WHAT YOU SHOULD DO: Once you reach the line containing "Task: Expand the events folder" in the entries below, write out that line and each one after it down to the line containing "Select Dashboard in", exactly and with nothing added.

RECORD EXTRACTS:
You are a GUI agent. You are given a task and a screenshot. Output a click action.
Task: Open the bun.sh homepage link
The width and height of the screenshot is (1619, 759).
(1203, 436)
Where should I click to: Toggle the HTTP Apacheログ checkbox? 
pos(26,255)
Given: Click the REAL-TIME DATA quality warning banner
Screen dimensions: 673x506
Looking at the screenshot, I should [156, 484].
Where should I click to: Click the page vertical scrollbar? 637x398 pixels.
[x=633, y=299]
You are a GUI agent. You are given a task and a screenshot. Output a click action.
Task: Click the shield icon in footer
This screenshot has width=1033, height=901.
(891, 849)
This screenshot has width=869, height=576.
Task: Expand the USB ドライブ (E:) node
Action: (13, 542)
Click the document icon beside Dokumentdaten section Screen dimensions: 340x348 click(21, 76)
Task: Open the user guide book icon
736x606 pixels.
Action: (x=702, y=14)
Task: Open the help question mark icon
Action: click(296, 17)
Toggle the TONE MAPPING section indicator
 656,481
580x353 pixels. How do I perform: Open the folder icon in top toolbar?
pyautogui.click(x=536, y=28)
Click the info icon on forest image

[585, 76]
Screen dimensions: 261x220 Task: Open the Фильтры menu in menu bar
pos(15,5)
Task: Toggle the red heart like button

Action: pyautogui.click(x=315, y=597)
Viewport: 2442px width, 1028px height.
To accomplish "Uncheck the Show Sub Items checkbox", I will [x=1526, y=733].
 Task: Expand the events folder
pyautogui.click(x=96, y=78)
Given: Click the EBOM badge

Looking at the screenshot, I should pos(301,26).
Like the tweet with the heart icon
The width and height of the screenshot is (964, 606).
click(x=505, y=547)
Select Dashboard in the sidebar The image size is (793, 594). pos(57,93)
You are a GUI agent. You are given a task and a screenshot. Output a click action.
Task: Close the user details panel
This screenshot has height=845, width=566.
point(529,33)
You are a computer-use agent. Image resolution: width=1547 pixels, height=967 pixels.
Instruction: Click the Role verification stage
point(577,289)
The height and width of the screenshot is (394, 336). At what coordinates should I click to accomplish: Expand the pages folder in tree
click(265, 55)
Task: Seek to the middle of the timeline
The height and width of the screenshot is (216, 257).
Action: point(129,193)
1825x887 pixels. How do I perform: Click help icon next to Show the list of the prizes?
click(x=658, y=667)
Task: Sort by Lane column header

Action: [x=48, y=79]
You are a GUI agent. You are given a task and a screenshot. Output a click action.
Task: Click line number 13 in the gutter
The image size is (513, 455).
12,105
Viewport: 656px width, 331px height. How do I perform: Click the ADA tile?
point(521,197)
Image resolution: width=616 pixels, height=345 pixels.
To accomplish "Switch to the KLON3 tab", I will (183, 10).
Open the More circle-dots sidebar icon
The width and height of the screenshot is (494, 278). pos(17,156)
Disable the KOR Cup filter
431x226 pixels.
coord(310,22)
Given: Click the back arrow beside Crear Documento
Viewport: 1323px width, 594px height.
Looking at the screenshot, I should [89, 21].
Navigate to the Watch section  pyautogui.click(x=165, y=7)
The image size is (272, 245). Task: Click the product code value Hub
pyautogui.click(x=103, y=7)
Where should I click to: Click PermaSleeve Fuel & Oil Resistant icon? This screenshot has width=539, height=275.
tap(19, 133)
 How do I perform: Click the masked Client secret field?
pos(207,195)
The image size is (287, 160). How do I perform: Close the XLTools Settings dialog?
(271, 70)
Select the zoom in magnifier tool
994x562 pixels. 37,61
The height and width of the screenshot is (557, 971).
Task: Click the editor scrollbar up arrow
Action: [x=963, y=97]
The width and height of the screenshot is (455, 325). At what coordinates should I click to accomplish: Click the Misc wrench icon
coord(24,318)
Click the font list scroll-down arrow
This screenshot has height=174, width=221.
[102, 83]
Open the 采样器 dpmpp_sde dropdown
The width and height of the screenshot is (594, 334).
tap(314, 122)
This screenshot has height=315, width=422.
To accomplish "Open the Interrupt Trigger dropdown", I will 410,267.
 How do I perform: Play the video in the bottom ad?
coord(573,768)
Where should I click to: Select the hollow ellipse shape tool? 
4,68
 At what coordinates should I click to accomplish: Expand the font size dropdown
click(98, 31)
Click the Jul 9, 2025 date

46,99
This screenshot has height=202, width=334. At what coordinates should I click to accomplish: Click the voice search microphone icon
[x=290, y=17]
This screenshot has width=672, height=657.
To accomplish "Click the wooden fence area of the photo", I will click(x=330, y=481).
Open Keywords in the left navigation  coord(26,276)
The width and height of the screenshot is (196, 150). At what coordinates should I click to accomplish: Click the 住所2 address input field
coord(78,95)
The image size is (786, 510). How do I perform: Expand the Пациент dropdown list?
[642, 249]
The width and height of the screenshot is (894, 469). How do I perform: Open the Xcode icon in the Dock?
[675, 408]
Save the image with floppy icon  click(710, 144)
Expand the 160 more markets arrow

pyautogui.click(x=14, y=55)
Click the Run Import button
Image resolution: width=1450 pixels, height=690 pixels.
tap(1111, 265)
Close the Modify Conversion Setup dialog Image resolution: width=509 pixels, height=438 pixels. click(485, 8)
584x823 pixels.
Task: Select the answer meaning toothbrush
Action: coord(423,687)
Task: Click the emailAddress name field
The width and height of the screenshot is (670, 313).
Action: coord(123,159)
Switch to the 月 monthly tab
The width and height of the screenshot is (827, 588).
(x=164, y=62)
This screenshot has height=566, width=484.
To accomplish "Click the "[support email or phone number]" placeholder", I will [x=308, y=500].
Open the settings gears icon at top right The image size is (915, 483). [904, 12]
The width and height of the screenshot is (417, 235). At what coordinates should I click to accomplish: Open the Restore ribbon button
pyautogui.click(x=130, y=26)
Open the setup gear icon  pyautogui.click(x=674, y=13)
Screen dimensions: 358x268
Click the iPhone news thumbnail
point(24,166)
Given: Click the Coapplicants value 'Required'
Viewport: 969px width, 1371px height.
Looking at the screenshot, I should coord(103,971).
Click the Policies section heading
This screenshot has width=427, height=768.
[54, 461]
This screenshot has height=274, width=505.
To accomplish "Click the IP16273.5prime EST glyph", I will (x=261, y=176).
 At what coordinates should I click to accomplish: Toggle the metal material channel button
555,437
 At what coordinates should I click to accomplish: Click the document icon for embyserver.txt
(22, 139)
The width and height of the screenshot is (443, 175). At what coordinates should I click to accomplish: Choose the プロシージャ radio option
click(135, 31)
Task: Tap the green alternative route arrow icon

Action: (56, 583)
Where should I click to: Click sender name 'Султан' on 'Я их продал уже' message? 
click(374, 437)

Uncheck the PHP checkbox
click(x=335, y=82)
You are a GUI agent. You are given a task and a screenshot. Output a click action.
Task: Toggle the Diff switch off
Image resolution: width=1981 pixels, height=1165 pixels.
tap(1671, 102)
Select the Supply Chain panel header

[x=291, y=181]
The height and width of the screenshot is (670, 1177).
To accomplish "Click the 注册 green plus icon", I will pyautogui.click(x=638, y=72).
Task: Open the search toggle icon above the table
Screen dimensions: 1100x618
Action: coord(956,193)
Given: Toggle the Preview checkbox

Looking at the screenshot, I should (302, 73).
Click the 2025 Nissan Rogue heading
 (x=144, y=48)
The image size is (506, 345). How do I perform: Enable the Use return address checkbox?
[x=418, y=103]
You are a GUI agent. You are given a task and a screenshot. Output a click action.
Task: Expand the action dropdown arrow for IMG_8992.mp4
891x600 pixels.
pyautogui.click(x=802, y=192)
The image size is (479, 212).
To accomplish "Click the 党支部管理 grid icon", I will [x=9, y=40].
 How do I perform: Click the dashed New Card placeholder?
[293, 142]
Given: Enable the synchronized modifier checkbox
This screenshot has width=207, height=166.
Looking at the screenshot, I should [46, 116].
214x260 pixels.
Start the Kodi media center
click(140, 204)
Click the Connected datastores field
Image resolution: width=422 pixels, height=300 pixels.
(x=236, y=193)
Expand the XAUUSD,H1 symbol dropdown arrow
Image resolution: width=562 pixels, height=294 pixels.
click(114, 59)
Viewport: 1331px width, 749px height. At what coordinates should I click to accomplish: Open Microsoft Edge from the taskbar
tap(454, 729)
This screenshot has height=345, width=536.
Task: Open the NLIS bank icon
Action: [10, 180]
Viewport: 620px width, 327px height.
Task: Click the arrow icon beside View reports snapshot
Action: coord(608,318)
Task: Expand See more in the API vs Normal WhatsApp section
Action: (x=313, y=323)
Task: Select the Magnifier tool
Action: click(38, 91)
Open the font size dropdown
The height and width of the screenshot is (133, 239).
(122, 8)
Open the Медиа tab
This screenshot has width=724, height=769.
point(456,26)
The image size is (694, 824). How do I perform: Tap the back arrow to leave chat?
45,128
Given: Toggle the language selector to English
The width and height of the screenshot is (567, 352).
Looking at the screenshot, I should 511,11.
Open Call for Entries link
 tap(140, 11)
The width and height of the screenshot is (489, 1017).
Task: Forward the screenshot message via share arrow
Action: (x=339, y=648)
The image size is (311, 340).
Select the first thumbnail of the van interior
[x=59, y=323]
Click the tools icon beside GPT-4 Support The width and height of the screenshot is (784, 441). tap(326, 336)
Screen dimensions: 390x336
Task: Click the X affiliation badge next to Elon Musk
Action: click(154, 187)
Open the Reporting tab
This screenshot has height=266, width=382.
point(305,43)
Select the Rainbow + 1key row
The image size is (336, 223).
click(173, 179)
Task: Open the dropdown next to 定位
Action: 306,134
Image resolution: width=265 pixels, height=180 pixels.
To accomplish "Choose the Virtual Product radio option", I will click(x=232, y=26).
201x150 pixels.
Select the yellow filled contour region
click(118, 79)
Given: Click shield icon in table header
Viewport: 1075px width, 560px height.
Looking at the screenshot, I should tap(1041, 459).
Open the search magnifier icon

TASK OUTPUT:
 Task: Expand the events folder
pyautogui.click(x=96, y=78)
Given: Click the EBOM badge

Looking at the screenshot, I should pos(301,26).
Like the tweet with the heart icon
The width and height of the screenshot is (964, 606).
click(x=505, y=547)
Select Dashboard in the sidebar The image size is (793, 594). pos(57,93)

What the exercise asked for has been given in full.